• [Your goal]: Copy out each line of the data that holds the string "agent".

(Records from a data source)
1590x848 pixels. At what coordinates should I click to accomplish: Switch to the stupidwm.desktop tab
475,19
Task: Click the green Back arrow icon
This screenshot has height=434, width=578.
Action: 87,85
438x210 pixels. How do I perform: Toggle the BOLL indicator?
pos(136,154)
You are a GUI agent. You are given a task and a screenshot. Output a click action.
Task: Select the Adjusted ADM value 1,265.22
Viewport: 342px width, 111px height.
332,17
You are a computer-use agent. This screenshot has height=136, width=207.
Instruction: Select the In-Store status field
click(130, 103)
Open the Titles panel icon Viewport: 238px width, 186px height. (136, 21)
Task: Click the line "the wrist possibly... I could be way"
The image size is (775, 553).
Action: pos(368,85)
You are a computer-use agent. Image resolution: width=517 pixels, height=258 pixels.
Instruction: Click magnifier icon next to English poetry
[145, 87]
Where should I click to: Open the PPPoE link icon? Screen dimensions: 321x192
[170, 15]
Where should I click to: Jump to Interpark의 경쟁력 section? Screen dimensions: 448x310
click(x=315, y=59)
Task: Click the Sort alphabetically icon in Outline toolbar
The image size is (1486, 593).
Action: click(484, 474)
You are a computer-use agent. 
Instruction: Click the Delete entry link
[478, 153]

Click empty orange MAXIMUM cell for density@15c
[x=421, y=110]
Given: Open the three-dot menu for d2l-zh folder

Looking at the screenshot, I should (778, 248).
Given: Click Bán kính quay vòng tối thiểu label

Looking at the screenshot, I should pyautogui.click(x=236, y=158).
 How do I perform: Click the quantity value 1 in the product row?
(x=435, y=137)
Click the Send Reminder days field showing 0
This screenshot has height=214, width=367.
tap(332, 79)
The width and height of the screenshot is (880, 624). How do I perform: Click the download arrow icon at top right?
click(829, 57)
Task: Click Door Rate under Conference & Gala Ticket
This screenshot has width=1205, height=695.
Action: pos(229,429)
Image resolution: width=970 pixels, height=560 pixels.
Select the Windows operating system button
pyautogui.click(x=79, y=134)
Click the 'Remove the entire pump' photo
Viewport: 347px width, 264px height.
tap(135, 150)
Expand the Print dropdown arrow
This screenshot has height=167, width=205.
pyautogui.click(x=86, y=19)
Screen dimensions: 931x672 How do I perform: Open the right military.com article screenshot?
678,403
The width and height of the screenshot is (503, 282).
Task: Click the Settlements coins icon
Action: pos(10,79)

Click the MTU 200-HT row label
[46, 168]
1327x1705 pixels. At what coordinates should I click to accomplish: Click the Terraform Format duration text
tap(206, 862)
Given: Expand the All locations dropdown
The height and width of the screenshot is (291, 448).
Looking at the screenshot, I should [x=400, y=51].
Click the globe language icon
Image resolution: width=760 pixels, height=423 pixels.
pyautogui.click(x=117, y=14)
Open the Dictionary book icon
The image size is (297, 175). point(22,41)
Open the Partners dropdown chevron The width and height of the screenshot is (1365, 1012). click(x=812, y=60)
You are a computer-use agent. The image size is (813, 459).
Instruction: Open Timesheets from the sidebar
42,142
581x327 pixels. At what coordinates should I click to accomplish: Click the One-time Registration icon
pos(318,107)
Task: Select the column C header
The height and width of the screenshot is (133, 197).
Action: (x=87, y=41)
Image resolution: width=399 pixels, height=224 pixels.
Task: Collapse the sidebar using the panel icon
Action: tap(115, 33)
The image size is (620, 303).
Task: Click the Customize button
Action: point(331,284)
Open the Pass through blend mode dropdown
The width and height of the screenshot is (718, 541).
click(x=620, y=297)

• [Response]:
You are a GUI agent. You are given a task and a screenshot. Output a click action.
You are a computer-use agent. This screenshot has height=136, width=207.
You are a computer-use agent. Image resolution: width=517 pixels, height=258 pixels.
You are a computer-use agent. 
You are a computer-use agent. The image size is (813, 459).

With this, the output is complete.